AIM
Rewrite the data from its first line through the line containing "coord(255,697)", changing "column header" to "column heading" and leaving everything else as it is. Omit the pictures.

---------------

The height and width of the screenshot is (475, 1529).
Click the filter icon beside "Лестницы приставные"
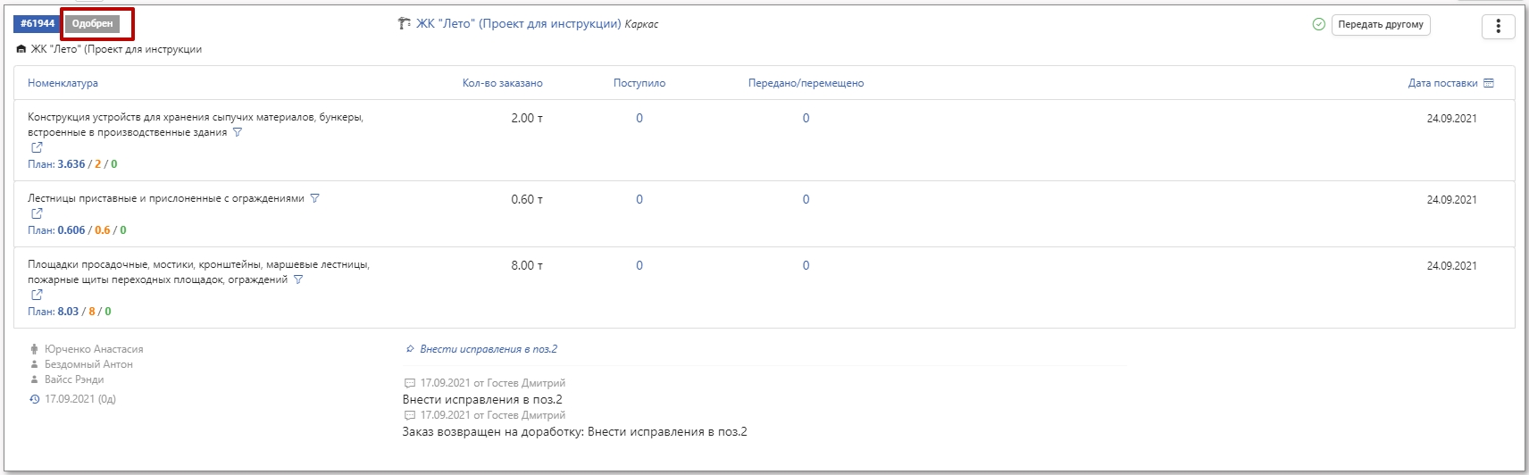[x=314, y=198]
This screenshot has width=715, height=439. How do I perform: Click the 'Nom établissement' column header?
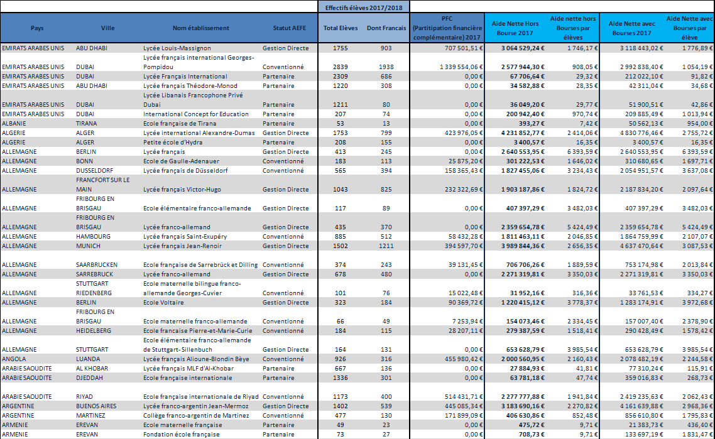pos(201,28)
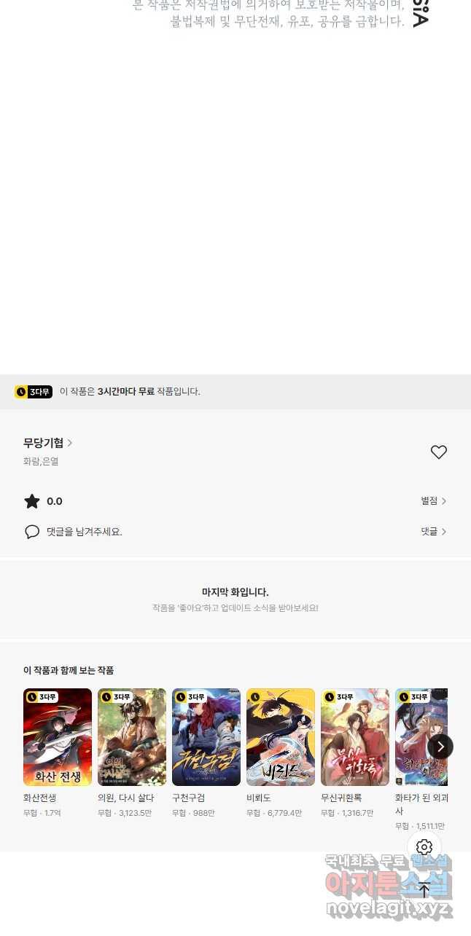Click the clock badge on 비뢰도 cover
471x936 pixels.
coord(255,697)
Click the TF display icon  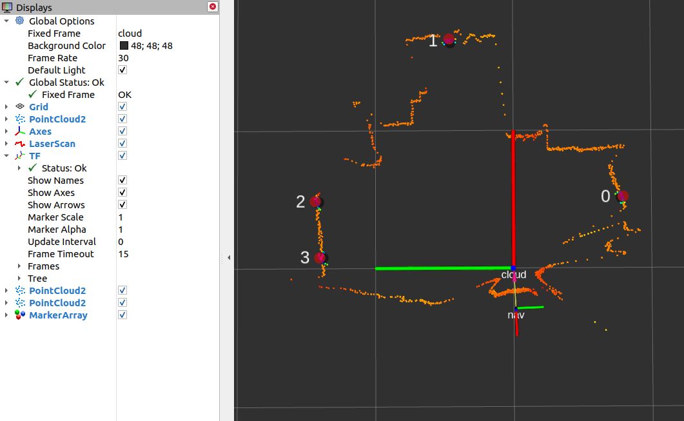pos(19,155)
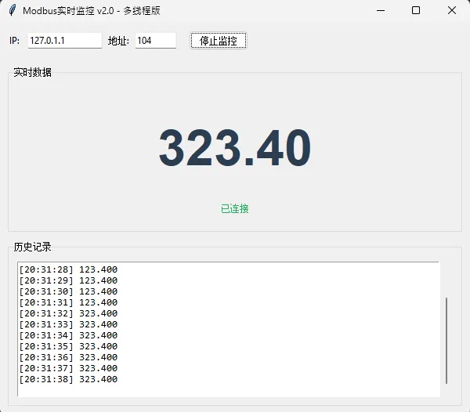The image size is (470, 412).
Task: Minimize the Modbus monitor window
Action: [x=381, y=10]
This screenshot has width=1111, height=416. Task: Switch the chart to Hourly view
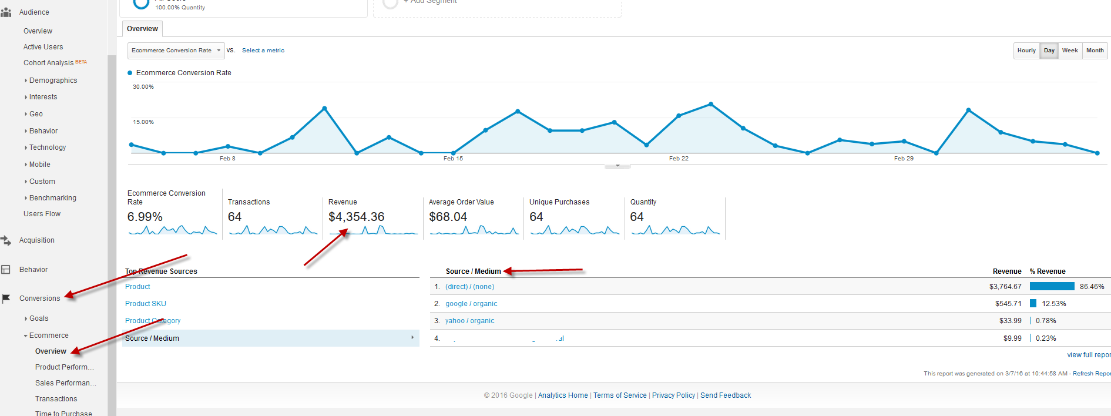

---------------

SOLUTION TO THE EXERCISE
The height and width of the screenshot is (475, 1529).
Click the filter icon beside "Лестницы приставные"
[x=314, y=198]
This screenshot has width=715, height=439. How do I perform: Click the 'Nom établissement' column heading?
pos(201,28)
Click the clock badge on 비뢰도 cover
471x936 pixels.
coord(255,697)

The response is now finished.